Data Privacy and Integrity Oracle DCE Integration uses the multiple levels of security
that DCE provides to ensure data authenticity, privacy, and integrity. Users have a
range of choices, from no protection to full encryption for each connection, with a
guarantee that no data is modified in transit.
DCE Cell Directory Services Native Naming
The DCE Cell Directory Services (CDS) Native Naming component includes
naming and location transparency.
DCE Integration registers Oracle Database connect descriptors in the DCE CDS,
letting them be transparently accessed across the entire DCE environment. Users
can connect to Oracle database servers in a DCE environment using familiar Oracle
service names.
Note: For parts of the network that do not use DCE, you can use
the other security and authentication services that are part of Oracle
Advanced Security. These services work with SQL*Net release 2.1
and later or with Oracle Net Services. They provide message
integrity and data encryption services in non-DCE environments,
letting administrators ensure that all network traffic is protected
against unauthorized viewing or modification, regardless of the
start or end point.
Introduction to Oracle DCE Integration
10-4 Oracle Database Advanced Security Administrator's Guide
The DCE CDS offers a distributed, replicated repository service for name, address,
and attributes of objects across the network.
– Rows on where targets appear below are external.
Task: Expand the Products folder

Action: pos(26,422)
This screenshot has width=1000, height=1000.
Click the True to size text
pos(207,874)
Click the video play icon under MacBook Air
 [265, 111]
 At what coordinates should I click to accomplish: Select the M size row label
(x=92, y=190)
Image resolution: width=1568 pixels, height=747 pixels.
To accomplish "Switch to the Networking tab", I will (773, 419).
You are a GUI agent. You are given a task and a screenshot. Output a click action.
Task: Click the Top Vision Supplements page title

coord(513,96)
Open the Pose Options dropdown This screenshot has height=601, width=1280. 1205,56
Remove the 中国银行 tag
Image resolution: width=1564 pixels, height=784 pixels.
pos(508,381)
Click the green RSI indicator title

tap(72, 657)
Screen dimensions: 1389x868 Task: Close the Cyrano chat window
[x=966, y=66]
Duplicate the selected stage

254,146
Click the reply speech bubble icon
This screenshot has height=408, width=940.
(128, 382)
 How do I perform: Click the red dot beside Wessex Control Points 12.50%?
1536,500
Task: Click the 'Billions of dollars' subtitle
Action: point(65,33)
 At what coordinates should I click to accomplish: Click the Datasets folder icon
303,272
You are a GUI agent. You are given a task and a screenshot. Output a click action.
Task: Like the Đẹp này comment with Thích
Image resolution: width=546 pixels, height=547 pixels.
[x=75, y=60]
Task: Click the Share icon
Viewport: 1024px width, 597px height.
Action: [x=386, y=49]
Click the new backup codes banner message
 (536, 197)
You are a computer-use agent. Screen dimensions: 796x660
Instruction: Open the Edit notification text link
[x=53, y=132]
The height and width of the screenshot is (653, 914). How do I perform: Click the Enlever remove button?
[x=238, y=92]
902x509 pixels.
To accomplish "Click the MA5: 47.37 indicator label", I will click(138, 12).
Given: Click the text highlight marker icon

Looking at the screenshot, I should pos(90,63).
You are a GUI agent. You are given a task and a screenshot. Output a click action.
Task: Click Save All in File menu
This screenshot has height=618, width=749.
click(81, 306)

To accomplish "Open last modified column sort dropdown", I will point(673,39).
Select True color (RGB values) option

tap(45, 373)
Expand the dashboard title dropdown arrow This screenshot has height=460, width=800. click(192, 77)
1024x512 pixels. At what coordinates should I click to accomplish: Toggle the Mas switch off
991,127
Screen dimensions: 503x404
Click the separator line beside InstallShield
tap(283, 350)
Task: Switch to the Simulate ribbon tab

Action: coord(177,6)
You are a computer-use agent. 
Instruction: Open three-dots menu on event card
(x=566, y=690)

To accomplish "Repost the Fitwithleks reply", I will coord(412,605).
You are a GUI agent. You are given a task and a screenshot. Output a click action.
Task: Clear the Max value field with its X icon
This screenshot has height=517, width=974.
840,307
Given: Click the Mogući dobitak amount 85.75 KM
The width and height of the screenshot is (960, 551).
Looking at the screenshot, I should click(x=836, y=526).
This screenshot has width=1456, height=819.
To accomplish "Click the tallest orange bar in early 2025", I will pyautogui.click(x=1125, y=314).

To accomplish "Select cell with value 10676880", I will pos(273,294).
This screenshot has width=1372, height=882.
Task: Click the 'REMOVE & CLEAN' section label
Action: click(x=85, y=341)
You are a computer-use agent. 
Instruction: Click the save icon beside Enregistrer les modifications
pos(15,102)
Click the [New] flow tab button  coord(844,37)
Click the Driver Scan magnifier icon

Because servers register their name and
address information in the CDS, Oracle clients can make location-independent
connections to Oracle Database servers. Services can be relocated without any
changes to the client configuration. An Oracle utility is provided to load the Oracle
service names with corresponding connect descriptors into CDS. After this is done,
Oracle connect descriptors can be viewed from a central location with standard
DCE tools.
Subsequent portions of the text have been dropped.